9. .co — the short, brandable alternate to .com
.co is the ccTLD for Colombia, delegated by IANA, but marketed and used globally as a short stand-in for "company" or ".com." Many startups adopt it when the .com is taken. It is brandable and memorable, though because of its visual similarity to .com you should secure both to avoid misdirected traffic.
10. .xyz — flexible and widely adopted
.xyz is a general-purpose gTLD operated by XYZ.com LLC, recorded in the IANA root database. It carries no category baggage, which makes it a blank-canvas option for brands that want a short, distinctive name. It is also popular in Web3 communities, making it a natural fit if your SaaS has a tokenized or on-chain dimension.
Defensive registration strategy
Defensive registration means securing the extensions a bad actor could use to impersonate you, not collecting every TLD in existence. Start with a tight core: your exact brand on .com, plus whichever extension is your canonical product name. From there, add the one or two alternates users are most likely to mistype into — typically .net, .co, and your launch extension's nearest neighbor.
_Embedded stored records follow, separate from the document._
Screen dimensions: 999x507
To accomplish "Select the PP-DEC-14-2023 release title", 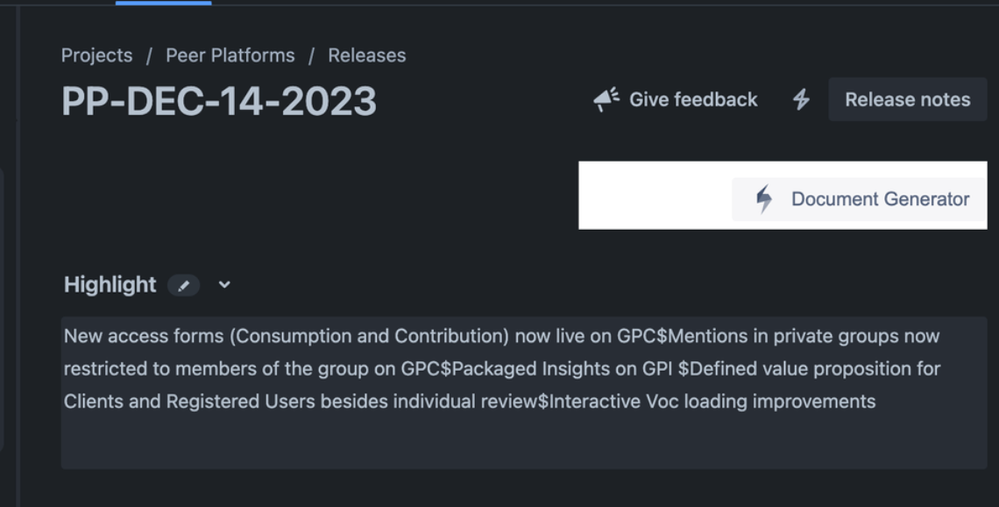I will pyautogui.click(x=219, y=101).
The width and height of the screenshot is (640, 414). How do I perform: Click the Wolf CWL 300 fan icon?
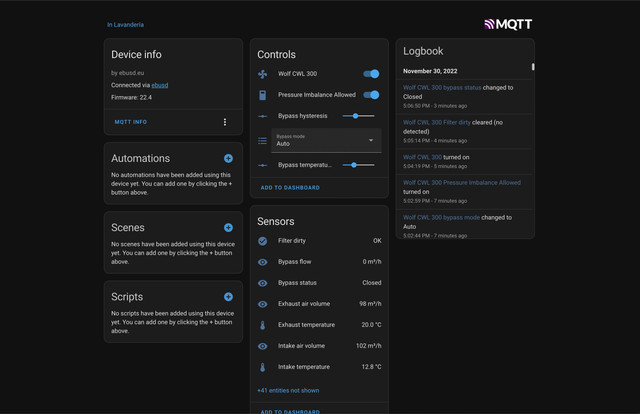tap(263, 74)
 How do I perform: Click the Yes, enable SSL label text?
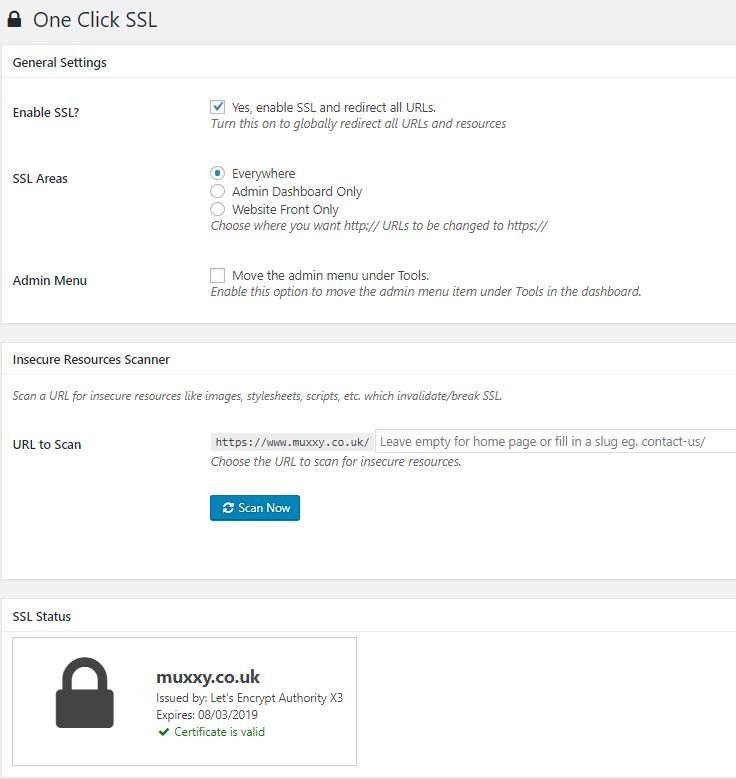(334, 107)
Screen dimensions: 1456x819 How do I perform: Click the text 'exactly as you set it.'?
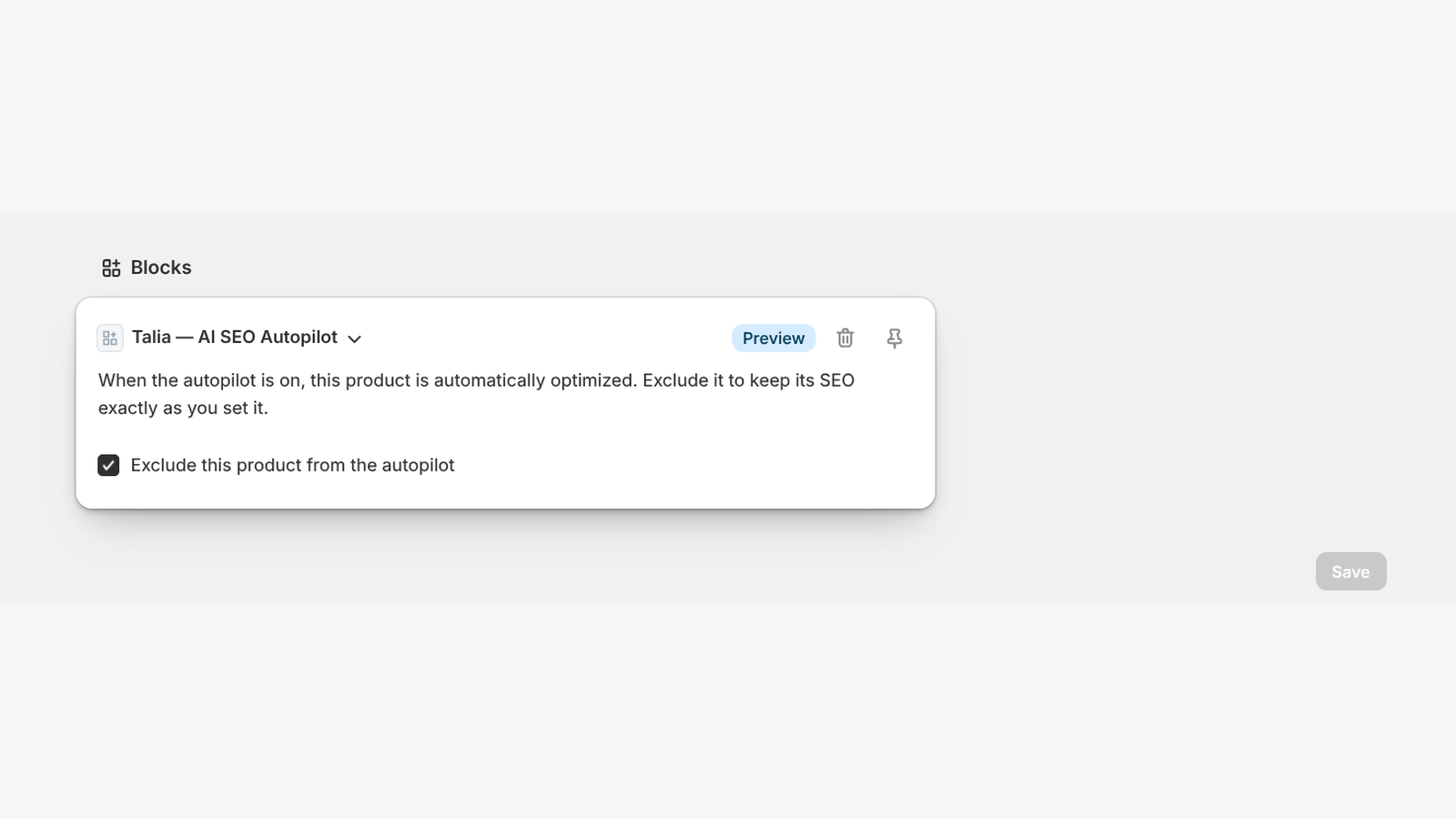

Layer in category extensions only where they protect a real subbrand or a real customer journey: a .app if you ship an app, a .dev if you publish developer docs, a .ai if AI is central to your positioning. Avoid spreading thin across dozens of obscure extensions; the marginal protection drops off fast while renewal costs add up. Finally, set every defensive registration to auto-renew and consolidate them under one account so nothing lapses unnoticed — a forgotten expiry is exactly the gap squatters watch for.
Register your SaaS domains at Namefi
Namefi is an ICANN-accredited registrar built for exactly this kind of multi-TLD strategy. You can search across extensions, register your core name and its defensive alternates in one place, and manage them with transparent pricing and no surprise upsells. Fast DNS means your subbrands — docs, API, status, app — go live quickly once you point them where you need.
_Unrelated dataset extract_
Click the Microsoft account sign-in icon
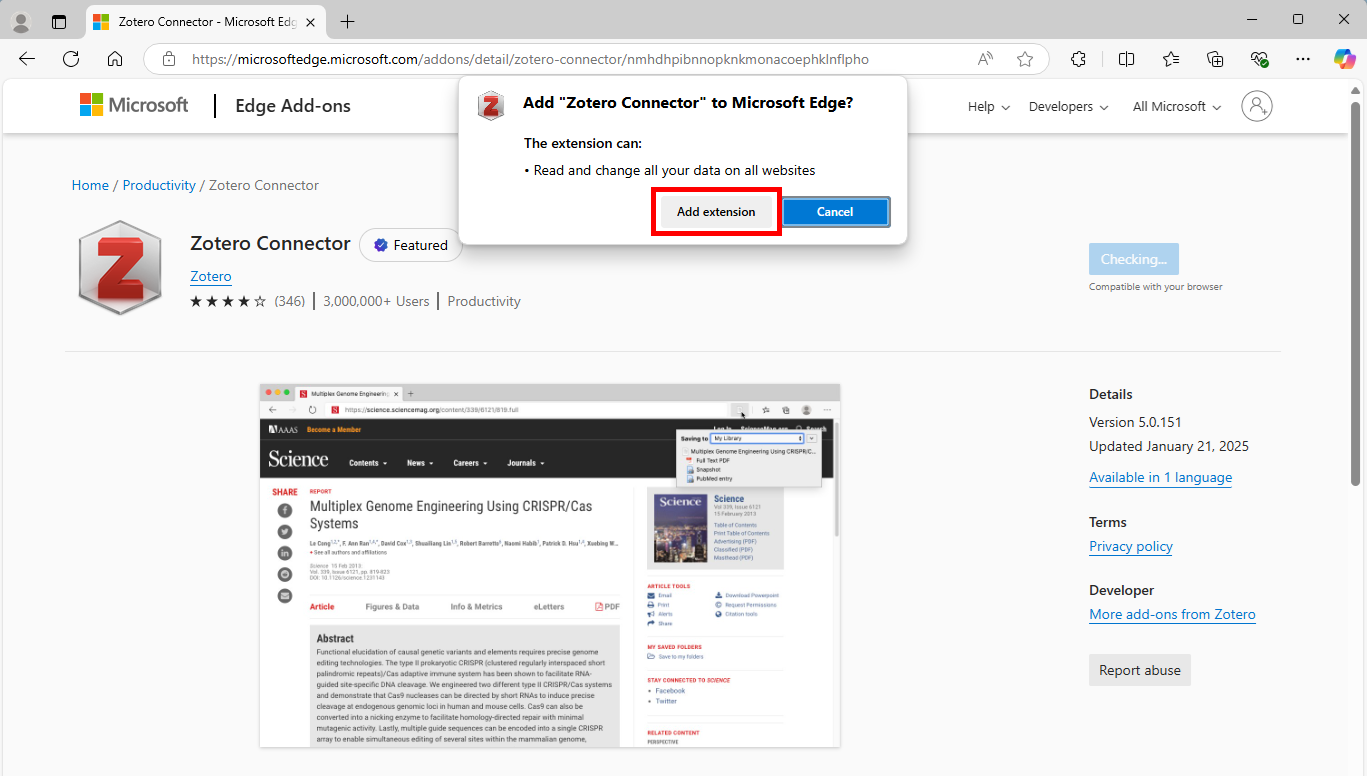This screenshot has width=1367, height=776. click(x=1256, y=106)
Namefi also supports Web3 tokenization, so the domains you register can be held as on-chain assets (NFTs) when that fits your roadmap — useful if your SaaS touches token-gated access, on-chain identity, or a .xyz community brand. Whether you want a single canonical name or a full defensive portfolio, Namefi is built to keep it organized and renewable.
Frequently asked questions
How many TLDs should a SaaS company actually register?
There is no fixed number. A lean startup might secure three to five: the .com, the canonical launch extension, and a couple of high-risk alternates. Larger brands extend further to cover category extensions and common typos. Prioritize the extensions a confused user or a squatter would realistically use over exhaustive coverage.
Does the TLD I choose affect my SEO?
Generally no. Per Google Search Central, Google treats new gTLDs the same as established ones like .com and .org, and keywords in a TLD give no ranking advantage. The main nuance is that country-code TLDs can carry a geographic signal — but extensions like .io, .ai, and .co are widely treated as generic in practice. Focus on content and site quality, not the extension.
Are .app and .dev domains harder to set up?
They require HTTPS. Because .app and .dev are on the HSTS preload list at the registry level, browsers will only load them over a secure connection, so you must have a valid TLS certificate configured before your site is reachable. For most modern SaaS stacks this is a non-issue — TLS is standard — but it is worth knowing before you launch.
Should I tokenize my SaaS domains? Only if it serves your product. Tokenization makes a domain an on-chain asset you can transfer or use in Web3 contexts. If your SaaS involves token-gated features, on-chain identity, or a crypto-native community, holding a name as an NFT can be useful; if not, a standard registration is perfectly sufficient.